[EXERCISE INPUT]:

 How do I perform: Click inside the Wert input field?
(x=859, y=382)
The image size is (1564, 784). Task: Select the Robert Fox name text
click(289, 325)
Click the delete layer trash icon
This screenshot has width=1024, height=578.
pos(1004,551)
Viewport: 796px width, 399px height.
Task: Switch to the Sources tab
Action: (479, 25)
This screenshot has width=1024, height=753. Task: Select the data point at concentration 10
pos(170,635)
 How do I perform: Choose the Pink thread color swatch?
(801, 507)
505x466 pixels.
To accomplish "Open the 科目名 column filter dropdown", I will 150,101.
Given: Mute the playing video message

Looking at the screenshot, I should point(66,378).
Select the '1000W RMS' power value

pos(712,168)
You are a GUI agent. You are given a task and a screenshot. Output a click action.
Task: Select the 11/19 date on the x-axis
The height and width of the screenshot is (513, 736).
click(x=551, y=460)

[EXERCISE DESCRIPTION]:
Each of the lines above must appear again, unchanged.

[YOUR SOLUTION]:
 How do I perform: Click inside the Wert input field?
(x=859, y=382)
The image size is (1564, 784). Task: Select the Robert Fox name text
click(289, 325)
Click the delete layer trash icon
This screenshot has width=1024, height=578.
pos(1004,551)
Viewport: 796px width, 399px height.
Task: Switch to the Sources tab
Action: (479, 25)
This screenshot has width=1024, height=753. Task: Select the data point at concentration 10
pos(170,635)
 How do I perform: Choose the Pink thread color swatch?
(801, 507)
505x466 pixels.
To accomplish "Open the 科目名 column filter dropdown", I will 150,101.
Given: Mute the playing video message

Looking at the screenshot, I should point(66,378).
Select the '1000W RMS' power value

pos(712,168)
You are a GUI agent. You are given a task and a screenshot. Output a click action.
Task: Select the 11/19 date on the x-axis
The height and width of the screenshot is (513, 736).
click(x=551, y=460)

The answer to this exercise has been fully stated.